**Work to complete**
Extract from the records each line that contains the word "orange", and copy those lines in their original order.

--- start of Input material ---

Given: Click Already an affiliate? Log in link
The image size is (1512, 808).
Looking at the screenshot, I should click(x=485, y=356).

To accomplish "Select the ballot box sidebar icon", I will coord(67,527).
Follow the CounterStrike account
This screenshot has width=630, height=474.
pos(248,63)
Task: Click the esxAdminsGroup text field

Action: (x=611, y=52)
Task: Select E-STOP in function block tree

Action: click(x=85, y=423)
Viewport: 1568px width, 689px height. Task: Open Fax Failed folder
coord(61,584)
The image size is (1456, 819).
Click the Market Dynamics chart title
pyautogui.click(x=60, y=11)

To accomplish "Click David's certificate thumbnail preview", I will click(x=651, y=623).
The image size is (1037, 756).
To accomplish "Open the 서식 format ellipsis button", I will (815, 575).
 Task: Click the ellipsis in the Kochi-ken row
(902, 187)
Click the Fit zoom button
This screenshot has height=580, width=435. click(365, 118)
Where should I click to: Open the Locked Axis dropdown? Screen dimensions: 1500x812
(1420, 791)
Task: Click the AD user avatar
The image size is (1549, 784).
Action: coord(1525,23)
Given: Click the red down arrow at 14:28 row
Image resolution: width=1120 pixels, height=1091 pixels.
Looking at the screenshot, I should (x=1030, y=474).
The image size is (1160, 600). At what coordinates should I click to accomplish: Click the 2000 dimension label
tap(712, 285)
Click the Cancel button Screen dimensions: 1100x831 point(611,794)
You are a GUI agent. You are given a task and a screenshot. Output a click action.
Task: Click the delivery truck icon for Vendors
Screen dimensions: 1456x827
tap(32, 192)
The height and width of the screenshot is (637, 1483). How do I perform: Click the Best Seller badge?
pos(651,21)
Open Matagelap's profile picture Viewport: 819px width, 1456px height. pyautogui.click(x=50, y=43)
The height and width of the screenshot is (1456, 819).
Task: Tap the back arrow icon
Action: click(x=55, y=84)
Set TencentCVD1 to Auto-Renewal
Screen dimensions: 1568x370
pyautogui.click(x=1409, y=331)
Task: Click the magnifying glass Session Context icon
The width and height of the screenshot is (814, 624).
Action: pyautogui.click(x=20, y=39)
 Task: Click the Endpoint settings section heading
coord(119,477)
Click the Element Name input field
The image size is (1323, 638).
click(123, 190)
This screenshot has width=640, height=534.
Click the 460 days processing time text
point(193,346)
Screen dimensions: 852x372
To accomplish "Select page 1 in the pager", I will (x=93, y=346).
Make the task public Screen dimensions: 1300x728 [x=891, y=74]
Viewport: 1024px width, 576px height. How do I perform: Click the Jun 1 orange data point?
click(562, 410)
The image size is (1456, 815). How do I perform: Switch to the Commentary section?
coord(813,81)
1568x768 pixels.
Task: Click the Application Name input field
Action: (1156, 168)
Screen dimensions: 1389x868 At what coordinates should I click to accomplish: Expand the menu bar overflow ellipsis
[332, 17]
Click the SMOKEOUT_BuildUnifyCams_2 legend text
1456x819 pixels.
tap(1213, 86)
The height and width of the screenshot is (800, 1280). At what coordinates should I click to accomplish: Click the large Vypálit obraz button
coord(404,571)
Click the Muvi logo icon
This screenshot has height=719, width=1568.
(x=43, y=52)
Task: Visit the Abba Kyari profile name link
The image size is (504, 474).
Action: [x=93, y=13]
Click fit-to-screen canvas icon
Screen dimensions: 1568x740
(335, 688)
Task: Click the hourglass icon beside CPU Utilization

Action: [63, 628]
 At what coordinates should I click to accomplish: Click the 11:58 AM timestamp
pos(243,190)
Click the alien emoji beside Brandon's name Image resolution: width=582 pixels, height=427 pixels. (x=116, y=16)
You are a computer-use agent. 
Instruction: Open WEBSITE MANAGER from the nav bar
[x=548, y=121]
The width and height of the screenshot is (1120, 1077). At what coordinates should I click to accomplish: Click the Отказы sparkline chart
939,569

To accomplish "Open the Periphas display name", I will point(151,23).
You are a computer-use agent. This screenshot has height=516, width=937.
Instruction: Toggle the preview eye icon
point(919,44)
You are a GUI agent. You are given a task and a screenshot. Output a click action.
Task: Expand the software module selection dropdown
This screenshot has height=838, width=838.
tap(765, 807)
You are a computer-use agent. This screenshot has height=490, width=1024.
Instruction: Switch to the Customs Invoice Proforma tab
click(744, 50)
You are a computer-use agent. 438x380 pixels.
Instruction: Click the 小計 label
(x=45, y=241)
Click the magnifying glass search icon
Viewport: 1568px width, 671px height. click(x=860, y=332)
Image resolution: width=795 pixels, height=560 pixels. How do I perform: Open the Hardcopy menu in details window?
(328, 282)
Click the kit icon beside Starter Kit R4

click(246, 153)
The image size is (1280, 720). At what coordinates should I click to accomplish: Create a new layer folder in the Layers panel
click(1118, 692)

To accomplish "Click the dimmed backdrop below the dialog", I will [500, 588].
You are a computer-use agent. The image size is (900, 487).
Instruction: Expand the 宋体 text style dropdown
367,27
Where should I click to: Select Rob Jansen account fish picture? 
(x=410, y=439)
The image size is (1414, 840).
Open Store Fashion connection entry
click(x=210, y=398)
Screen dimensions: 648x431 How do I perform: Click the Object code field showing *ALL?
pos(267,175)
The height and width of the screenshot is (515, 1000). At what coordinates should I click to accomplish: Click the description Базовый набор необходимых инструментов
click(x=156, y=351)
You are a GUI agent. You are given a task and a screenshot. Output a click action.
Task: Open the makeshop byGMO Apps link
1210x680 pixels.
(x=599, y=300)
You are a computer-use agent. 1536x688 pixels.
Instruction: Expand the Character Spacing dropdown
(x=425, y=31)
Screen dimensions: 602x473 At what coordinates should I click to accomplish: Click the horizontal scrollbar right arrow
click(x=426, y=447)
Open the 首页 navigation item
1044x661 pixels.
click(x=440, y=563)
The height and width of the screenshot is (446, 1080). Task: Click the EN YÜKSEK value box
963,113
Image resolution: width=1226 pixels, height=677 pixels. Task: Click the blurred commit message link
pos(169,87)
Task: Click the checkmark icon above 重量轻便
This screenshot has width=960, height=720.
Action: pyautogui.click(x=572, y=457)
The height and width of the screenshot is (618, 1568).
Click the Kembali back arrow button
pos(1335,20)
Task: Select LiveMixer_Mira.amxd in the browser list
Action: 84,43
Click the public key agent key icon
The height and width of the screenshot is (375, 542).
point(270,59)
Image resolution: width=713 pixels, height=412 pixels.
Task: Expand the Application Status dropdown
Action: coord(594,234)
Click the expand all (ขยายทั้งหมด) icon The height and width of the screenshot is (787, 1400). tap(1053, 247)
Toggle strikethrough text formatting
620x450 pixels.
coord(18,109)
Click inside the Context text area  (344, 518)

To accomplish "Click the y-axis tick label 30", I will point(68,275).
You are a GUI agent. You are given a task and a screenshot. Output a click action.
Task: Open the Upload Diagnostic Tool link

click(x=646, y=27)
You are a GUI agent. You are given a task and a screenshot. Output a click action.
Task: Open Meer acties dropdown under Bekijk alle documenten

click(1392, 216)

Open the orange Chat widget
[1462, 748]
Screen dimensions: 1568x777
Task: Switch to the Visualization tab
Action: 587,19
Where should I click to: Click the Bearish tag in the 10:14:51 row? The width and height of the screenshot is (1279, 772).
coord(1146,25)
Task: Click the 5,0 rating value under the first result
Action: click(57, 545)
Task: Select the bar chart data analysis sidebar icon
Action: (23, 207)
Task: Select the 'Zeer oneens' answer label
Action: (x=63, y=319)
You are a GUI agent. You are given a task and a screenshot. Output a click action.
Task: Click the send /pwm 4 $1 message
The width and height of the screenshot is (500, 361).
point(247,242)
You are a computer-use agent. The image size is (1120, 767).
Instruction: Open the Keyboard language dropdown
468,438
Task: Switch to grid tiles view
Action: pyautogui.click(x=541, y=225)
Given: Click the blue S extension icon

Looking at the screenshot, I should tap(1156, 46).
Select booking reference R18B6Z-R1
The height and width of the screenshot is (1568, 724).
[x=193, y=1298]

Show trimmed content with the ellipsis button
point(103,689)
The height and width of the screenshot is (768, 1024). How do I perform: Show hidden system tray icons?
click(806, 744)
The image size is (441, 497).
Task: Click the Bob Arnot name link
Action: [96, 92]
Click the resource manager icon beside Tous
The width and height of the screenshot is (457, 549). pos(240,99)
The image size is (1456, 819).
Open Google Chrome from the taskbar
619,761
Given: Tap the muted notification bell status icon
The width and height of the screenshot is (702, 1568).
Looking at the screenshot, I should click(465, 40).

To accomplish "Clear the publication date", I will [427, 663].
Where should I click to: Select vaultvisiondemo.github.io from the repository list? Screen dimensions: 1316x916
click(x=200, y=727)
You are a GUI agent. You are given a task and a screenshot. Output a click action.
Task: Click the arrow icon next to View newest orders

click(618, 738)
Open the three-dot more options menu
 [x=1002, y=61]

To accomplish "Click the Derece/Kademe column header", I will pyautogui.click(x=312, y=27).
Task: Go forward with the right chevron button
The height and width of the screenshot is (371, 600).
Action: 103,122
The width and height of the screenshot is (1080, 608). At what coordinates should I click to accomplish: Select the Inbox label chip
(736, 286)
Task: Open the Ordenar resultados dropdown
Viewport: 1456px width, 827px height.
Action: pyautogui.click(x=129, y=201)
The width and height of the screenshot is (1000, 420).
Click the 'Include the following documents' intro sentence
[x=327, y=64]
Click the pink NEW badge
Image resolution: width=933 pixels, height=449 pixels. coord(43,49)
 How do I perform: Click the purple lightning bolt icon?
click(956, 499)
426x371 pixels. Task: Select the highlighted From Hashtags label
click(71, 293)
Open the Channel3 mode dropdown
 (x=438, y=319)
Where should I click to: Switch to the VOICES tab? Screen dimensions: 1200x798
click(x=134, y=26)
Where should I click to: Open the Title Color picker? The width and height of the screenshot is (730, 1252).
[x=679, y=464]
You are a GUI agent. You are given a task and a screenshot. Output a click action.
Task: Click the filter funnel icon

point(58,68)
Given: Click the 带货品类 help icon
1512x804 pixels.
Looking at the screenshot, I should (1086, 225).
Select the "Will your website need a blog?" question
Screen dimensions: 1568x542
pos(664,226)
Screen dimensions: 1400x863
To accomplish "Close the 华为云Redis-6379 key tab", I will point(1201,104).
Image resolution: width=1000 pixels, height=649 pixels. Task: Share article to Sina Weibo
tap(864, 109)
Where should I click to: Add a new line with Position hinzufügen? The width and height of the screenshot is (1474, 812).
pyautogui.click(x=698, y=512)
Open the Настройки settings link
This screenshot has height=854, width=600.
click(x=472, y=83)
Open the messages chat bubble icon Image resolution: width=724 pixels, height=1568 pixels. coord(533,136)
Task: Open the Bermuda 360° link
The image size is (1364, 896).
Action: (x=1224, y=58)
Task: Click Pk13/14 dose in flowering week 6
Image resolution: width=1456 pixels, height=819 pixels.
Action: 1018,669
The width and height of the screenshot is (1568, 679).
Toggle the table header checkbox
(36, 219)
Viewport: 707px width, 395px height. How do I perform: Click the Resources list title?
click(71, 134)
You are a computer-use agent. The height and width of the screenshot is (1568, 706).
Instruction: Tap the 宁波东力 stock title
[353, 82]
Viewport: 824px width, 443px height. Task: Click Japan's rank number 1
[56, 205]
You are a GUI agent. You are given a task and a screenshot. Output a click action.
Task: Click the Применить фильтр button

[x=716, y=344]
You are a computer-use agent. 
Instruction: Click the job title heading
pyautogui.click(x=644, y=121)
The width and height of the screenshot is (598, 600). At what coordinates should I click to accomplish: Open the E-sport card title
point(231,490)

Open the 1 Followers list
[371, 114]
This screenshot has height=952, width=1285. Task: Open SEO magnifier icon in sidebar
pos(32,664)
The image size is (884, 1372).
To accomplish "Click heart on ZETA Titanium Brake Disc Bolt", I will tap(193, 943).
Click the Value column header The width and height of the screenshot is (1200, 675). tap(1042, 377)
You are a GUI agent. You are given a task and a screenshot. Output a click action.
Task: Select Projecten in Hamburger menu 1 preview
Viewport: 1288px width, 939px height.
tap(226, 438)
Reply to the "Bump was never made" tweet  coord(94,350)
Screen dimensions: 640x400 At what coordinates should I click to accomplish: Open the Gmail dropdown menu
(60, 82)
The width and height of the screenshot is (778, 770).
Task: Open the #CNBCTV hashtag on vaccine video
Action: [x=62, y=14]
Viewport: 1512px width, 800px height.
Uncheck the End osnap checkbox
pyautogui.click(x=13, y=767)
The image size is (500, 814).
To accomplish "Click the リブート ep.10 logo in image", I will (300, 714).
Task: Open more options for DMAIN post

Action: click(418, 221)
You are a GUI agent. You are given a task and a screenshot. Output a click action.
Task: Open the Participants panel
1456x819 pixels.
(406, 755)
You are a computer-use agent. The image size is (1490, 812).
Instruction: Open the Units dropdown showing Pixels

--- end of Input material ---

**Reply to the exercise**
Viewport: 1024px width, 576px height. How do I perform: Click the Jun 1 orange data point?
Open the orange Chat widget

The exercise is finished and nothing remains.